The workaround to the remaining issue that I have chosen is to
enable the network service in addition to NM. This makes sure that
network interfaces are available very early, and I haven't observed
any negative interference with NM taking over afterwards. And ntpdate
actually succeeds to contact the NTP server when called.
Comment 15 Bill Nottingham 2008-05-01 09:43:46 EDT
Setting 'NETWORKWAIT' in /etc/sysconfig/network should solve your issue.
Comment 16 Joachim Frieben 2008-05-01 11:38:29 EDT
Following your suggestion in a post to fedora-devel, I have added
'NETWORKWAIT=1' to /etc/sysconfig/network. I hope this is what you
had in mind. A boot message 'Waiting for the network' appears after
the NM service has been started [which might have been present
before or not], but the call to ntpdate shortly after fails again.
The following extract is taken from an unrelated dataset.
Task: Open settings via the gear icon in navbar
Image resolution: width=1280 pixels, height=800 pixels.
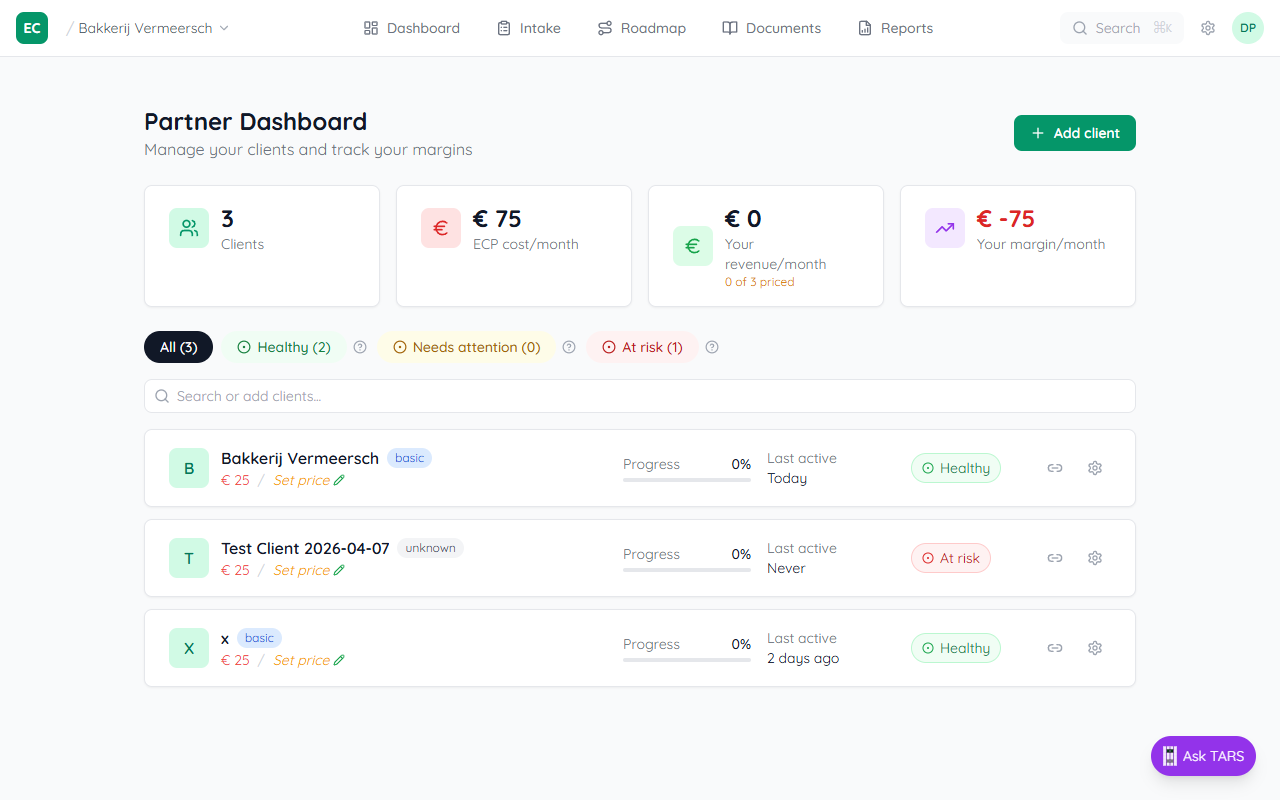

I will reinstall the system from DVD and/or live CD media as soon
as it gets available (RC or final F9) to see it the issue persists
for the current package set.
Comment 17 Joachim Frieben 2008-05-02 01:46:09 EDT
Starting my system today after yesterday's rawhide ugrade, ntpdate
actually succeeds in querying the NTP server despite the network
service being disabled. Everything works now!
Comment 18 Dan Williams 2008-05-02 10:43:31 EDT
Great, thanks!
Comment 19 Joachim Frieben 2008-05-02 11:09:26 EDT
Right, the issue seems solved provided the necessary tweak
NETWORKWAIT=1 or some equivalent fix makes its way into rawhide.